EXERCISE DIRECTIONS:
Retype the items from the line that contains "Switch to the 端口" through the line that contains "Action: tap(476, 456)", reproducing each line precisely as it appears.

GIVEN RECORDS:
%%
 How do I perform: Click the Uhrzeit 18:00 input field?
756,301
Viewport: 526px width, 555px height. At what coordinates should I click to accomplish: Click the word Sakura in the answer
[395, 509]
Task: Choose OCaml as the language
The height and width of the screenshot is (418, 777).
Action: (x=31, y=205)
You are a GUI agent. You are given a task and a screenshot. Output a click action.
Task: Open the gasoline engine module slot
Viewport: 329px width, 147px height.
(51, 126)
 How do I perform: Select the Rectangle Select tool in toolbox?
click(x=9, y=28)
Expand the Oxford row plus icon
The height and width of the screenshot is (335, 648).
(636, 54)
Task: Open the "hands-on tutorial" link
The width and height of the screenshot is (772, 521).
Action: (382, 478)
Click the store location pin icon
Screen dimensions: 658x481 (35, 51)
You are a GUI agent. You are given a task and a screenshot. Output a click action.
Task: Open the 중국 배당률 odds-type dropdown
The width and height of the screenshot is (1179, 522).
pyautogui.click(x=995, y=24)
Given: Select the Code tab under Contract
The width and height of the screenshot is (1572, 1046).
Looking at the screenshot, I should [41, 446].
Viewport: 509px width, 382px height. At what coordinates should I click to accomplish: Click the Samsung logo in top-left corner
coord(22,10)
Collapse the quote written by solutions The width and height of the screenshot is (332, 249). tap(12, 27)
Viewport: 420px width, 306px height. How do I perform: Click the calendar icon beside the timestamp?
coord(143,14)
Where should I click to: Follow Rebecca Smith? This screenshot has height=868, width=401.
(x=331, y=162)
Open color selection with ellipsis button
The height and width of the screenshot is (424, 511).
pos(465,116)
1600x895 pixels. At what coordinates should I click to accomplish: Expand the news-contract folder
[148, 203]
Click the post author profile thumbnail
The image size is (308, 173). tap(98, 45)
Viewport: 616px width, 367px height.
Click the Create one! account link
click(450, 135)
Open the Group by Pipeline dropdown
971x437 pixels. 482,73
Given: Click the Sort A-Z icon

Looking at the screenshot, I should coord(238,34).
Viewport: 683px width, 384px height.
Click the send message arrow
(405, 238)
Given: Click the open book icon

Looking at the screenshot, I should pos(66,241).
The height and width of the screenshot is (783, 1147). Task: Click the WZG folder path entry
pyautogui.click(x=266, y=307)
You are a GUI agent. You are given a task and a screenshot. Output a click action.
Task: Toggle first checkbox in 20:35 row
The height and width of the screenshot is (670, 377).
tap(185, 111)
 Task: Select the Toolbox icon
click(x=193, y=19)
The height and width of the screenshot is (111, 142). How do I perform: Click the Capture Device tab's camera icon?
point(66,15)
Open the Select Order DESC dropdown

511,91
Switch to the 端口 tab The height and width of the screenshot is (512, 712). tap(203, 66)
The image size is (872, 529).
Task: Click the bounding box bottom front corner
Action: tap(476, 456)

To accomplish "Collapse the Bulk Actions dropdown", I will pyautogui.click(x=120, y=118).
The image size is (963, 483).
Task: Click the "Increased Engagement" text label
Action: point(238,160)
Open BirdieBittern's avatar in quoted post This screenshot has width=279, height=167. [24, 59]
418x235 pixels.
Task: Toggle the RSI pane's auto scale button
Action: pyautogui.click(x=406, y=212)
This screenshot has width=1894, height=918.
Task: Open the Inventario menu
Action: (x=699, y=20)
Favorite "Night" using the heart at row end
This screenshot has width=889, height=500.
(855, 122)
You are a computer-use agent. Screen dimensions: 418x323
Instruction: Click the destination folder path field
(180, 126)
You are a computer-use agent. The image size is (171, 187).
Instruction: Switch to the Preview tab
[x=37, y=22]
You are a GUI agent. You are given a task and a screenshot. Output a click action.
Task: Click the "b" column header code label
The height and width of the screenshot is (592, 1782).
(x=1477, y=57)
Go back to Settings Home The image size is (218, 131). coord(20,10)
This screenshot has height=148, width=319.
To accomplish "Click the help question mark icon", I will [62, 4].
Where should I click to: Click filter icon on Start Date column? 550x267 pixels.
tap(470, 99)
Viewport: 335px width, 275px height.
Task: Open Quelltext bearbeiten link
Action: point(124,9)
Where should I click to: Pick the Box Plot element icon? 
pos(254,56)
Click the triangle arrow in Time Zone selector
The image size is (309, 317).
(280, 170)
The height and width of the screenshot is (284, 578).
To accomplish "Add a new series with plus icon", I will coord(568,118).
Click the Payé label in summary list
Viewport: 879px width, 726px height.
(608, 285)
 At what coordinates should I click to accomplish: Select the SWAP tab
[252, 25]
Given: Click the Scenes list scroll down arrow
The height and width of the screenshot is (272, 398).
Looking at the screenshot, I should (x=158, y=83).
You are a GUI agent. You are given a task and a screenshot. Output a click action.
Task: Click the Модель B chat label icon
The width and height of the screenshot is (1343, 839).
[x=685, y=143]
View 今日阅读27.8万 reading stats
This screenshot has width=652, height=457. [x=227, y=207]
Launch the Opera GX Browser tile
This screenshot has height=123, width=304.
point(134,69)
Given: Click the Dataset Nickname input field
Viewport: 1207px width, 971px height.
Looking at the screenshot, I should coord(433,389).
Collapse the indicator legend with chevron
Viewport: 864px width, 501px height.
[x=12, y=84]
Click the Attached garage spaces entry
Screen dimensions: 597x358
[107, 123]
%%
TASK RESPONSE:
Switch to the 端口 tab The height and width of the screenshot is (512, 712). tap(203, 66)
The image size is (872, 529).
Task: Click the bounding box bottom front corner
Action: tap(476, 456)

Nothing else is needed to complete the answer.